原创

Elasticsearch-tmdb学习

开始学习tmdb

PUT /movie
{
 "settings": {
   "number_of_shards": 1,
   "number_of_replicas": 0
 },
 "mappings": {
   "properties": {
     "title":{"type": "text","analyzer":"english"},
     "tagline":{ "type": "text","analyzer": "english"},
     "release_date":{"type": "date","format": "8yyyy/MM/dd||yyyy/M/dd||yyyy/MM/d||yyyy/M/d"},
     "popularity":{"type": "double"},
     "overview":{"type": "text","analyzer": "english"},
     "cast":{
       "type": "object",
       "properties": {
         "character":{"type":"text","analyzer":"standard"},
         "name":{"type":"text","analyzer":"standard"}
       }
     }
   }
 }
}

通过csvImporter工程导入数据

http://127.0.0.1:8091/es/import-data
http://127.0.0.1:8091/es/get?id=931

  • match模糊查询
    GET /movie/_search
    {
    "query": {
     "match": {
       "cast.name": "Neeson"
     }
    }
    }
    
  • term精确查询

    课程说的是:不进行分词分析。
    但是实测是小写后和分词完全一样才匹配,即:"cast.name": "Neeson" 搜不到,"cast.name": "neeson" 搜得到,即入参要先转小写。

    GET /movie/_search
    {
    "query": {
     "term": {
       "cast.name": "neeson"
     }
    }
    }
    
  • 分词后的 且and 和 或or 的逻辑

    match默认使用or

    GET /movie/_search
    {
    "query": {
      "match": {
        "title": "basketball with cartoom aliens"

原始数据
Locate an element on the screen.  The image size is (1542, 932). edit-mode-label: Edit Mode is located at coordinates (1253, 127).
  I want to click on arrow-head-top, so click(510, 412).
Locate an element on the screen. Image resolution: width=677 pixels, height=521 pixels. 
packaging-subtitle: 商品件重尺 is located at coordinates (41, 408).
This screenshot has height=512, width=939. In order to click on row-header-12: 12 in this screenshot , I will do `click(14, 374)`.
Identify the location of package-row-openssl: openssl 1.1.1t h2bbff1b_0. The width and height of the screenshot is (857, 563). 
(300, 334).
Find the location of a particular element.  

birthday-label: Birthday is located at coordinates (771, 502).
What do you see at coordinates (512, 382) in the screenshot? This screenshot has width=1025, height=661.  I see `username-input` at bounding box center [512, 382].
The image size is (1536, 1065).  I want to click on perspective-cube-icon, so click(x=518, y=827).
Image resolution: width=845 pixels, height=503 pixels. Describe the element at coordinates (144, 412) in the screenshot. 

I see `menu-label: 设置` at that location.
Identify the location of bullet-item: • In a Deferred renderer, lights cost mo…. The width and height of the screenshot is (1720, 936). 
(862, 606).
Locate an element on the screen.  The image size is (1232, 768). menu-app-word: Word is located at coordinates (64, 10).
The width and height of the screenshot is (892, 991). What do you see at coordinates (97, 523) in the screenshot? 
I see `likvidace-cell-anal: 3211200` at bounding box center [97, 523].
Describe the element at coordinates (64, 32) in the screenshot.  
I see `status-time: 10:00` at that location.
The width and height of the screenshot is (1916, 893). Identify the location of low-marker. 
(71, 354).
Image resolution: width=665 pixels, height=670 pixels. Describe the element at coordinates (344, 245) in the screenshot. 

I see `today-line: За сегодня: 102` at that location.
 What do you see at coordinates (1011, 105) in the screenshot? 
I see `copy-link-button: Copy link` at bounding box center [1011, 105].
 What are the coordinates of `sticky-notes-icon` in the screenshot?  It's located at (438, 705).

练习任务
1. 根据这篇 Elasticsearch 学习笔记的实测,用 term 精确查询时,入参需要先做什么处理?
2. 请重写列表中从含有"What do you see at coordinates (1011, 105)"的那一行直到列表末尾的各行,把"coordinates"替换为"location",其他内容一律不变。

各题答案
1. 入参要先转成小写。

2.
 What do you see at location (1011, 105) in the screenshot? 
I see `copy-link-button: Copy link` at bounding box center [1011, 105].
 What are the location of `sticky-notes-icon` in the screenshot?  It's located at (438, 705).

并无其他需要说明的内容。